## What the task asks
Copy nothing but the text: repeat each entry exactly and drop the images.

(Provided entries)

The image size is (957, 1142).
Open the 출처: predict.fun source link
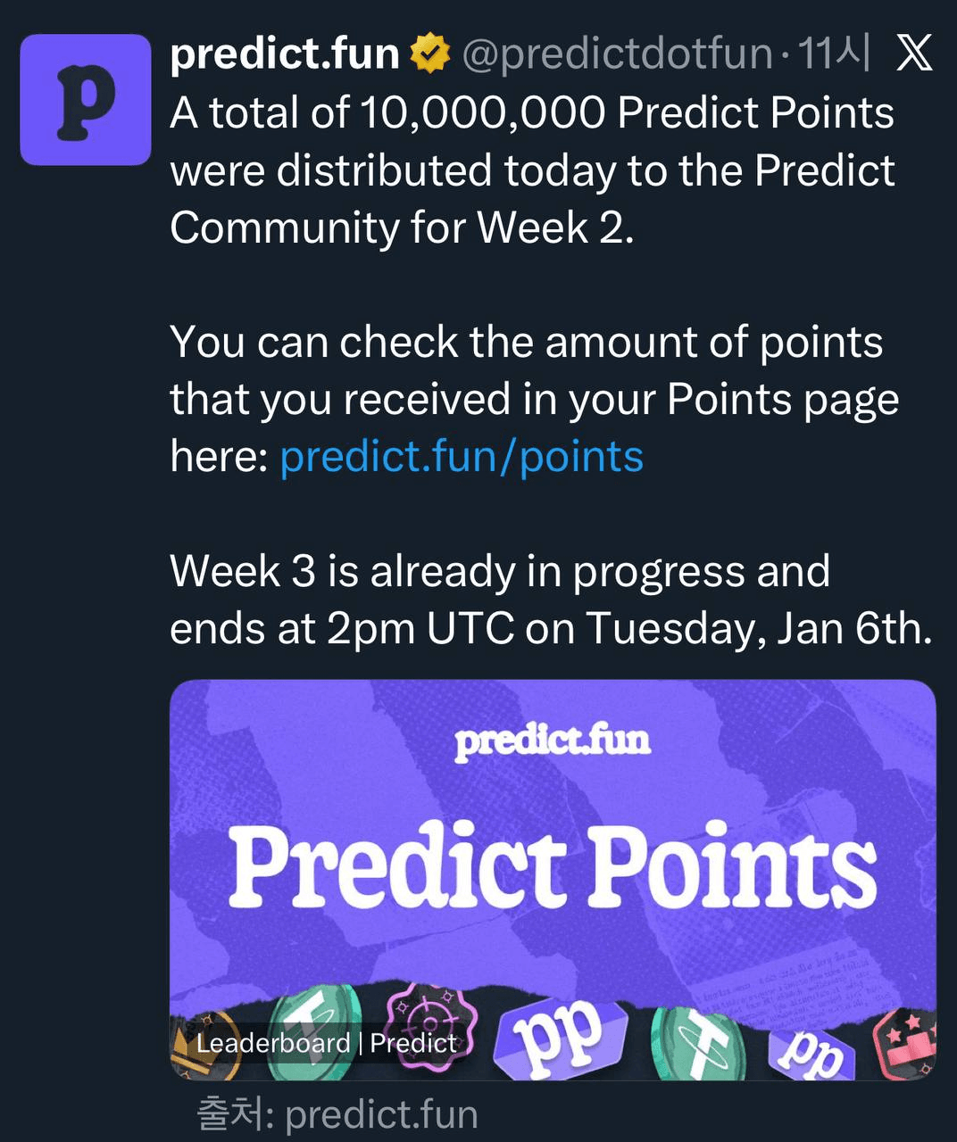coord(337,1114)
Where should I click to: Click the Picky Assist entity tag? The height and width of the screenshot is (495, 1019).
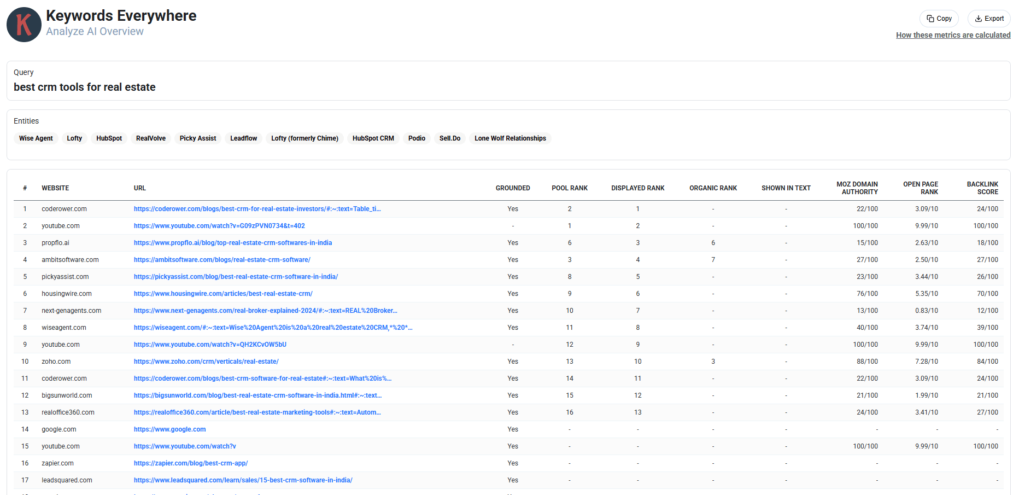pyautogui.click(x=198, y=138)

(End Provided entries)

## Your response
The image size is (957, 1142).
Open the 출처: predict.fun source link
coord(337,1114)
Where should I click to: Click the Picky Assist entity tag? The height and width of the screenshot is (495, 1019).
pyautogui.click(x=198, y=138)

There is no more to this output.